(Stored data)

-.-.-

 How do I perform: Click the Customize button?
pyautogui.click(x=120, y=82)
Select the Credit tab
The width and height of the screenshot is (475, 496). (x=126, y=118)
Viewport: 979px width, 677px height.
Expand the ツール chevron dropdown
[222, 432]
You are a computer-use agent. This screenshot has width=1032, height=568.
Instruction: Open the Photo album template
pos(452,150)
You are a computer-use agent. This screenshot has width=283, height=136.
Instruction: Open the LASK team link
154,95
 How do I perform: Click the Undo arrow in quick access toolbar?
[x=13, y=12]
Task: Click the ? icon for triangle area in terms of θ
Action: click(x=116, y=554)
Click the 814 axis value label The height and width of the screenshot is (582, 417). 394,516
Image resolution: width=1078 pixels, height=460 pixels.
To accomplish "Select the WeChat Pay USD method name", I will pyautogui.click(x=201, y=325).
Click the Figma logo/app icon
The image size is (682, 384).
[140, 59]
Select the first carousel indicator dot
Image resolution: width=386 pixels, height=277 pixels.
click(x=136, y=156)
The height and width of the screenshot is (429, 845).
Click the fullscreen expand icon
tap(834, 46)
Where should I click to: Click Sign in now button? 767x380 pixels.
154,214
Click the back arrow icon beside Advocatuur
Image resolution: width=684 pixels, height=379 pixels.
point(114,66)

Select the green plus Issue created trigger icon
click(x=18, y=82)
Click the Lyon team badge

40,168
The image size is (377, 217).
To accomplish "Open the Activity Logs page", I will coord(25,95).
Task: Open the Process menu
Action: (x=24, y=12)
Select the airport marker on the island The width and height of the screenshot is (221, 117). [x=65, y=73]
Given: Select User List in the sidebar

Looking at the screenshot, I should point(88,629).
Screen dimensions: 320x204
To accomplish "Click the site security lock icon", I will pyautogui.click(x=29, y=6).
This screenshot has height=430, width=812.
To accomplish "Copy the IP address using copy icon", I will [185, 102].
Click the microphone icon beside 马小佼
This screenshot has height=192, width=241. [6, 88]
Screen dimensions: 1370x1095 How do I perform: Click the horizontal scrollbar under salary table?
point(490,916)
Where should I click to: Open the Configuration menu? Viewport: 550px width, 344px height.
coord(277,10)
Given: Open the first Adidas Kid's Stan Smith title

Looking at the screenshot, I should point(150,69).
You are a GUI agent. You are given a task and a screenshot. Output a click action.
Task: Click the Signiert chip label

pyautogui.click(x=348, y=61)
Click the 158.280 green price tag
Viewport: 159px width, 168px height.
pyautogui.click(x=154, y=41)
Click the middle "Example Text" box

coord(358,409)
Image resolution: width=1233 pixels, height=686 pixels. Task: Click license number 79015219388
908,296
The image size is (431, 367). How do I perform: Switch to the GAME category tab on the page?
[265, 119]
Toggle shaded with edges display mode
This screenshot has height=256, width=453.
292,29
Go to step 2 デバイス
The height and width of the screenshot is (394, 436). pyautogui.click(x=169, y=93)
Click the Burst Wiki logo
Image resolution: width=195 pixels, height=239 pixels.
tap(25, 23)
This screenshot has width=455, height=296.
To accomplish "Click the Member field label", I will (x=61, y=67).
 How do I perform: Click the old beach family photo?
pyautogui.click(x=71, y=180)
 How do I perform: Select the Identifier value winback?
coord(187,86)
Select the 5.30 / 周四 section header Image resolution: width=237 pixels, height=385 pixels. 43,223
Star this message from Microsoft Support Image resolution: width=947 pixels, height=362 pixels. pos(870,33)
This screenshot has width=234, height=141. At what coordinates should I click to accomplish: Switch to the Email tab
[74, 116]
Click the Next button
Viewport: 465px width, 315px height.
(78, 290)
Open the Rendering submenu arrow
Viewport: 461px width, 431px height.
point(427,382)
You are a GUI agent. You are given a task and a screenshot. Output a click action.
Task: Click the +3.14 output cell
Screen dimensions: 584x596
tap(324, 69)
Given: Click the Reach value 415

-.-.-

Aim of the task -> Nothing in the data may be left out. Copy all of it exactly.

Output for this task ->
 How do I perform: Click the Customize button?
pyautogui.click(x=120, y=82)
Select the Credit tab
The width and height of the screenshot is (475, 496). (x=126, y=118)
Viewport: 979px width, 677px height.
Expand the ツール chevron dropdown
[222, 432]
You are a computer-use agent. This screenshot has width=1032, height=568.
Instruction: Open the Photo album template
pos(452,150)
You are a computer-use agent. This screenshot has width=283, height=136.
Instruction: Open the LASK team link
154,95
 How do I perform: Click the Undo arrow in quick access toolbar?
[x=13, y=12]
Task: Click the ? icon for triangle area in terms of θ
Action: click(x=116, y=554)
Click the 814 axis value label The height and width of the screenshot is (582, 417). 394,516
Image resolution: width=1078 pixels, height=460 pixels.
To accomplish "Select the WeChat Pay USD method name", I will pyautogui.click(x=201, y=325).
Click the Figma logo/app icon
The image size is (682, 384).
[140, 59]
Select the first carousel indicator dot
Image resolution: width=386 pixels, height=277 pixels.
click(x=136, y=156)
The height and width of the screenshot is (429, 845).
Click the fullscreen expand icon
tap(834, 46)
Where should I click to: Click Sign in now button? 767x380 pixels.
154,214
Click the back arrow icon beside Advocatuur
Image resolution: width=684 pixels, height=379 pixels.
point(114,66)

Select the green plus Issue created trigger icon
click(x=18, y=82)
Click the Lyon team badge

40,168
The image size is (377, 217).
To accomplish "Open the Activity Logs page", I will coord(25,95).
Task: Open the Process menu
Action: (x=24, y=12)
Select the airport marker on the island The width and height of the screenshot is (221, 117). [x=65, y=73]
Given: Select User List in the sidebar

Looking at the screenshot, I should point(88,629).
Screen dimensions: 320x204
To accomplish "Click the site security lock icon", I will pyautogui.click(x=29, y=6).
This screenshot has height=430, width=812.
To accomplish "Copy the IP address using copy icon", I will [185, 102].
Click the microphone icon beside 马小佼
This screenshot has height=192, width=241. [6, 88]
Screen dimensions: 1370x1095 How do I perform: Click the horizontal scrollbar under salary table?
point(490,916)
Where should I click to: Open the Configuration menu? Viewport: 550px width, 344px height.
coord(277,10)
Given: Open the first Adidas Kid's Stan Smith title

Looking at the screenshot, I should point(150,69).
You are a GUI agent. You are given a task and a screenshot. Output a click action.
Task: Click the Signiert chip label

pyautogui.click(x=348, y=61)
Click the 158.280 green price tag
Viewport: 159px width, 168px height.
pyautogui.click(x=154, y=41)
Click the middle "Example Text" box

coord(358,409)
Image resolution: width=1233 pixels, height=686 pixels. Task: Click license number 79015219388
908,296
The image size is (431, 367). How do I perform: Switch to the GAME category tab on the page?
[265, 119]
Toggle shaded with edges display mode
This screenshot has height=256, width=453.
292,29
Go to step 2 デバイス
The height and width of the screenshot is (394, 436). pyautogui.click(x=169, y=93)
Click the Burst Wiki logo
Image resolution: width=195 pixels, height=239 pixels.
tap(25, 23)
This screenshot has width=455, height=296.
To accomplish "Click the Member field label", I will (x=61, y=67).
 How do I perform: Click the old beach family photo?
pyautogui.click(x=71, y=180)
 How do I perform: Select the Identifier value winback?
coord(187,86)
Select the 5.30 / 周四 section header Image resolution: width=237 pixels, height=385 pixels. 43,223
Star this message from Microsoft Support Image resolution: width=947 pixels, height=362 pixels. pos(870,33)
This screenshot has width=234, height=141. At what coordinates should I click to accomplish: Switch to the Email tab
[74, 116]
Click the Next button
Viewport: 465px width, 315px height.
(78, 290)
Open the Rendering submenu arrow
Viewport: 461px width, 431px height.
point(427,382)
You are a GUI agent. You are given a task and a screenshot. Output a click action.
Task: Click the +3.14 output cell
Screen dimensions: 584x596
tap(324, 69)
Given: Click the Reach value 415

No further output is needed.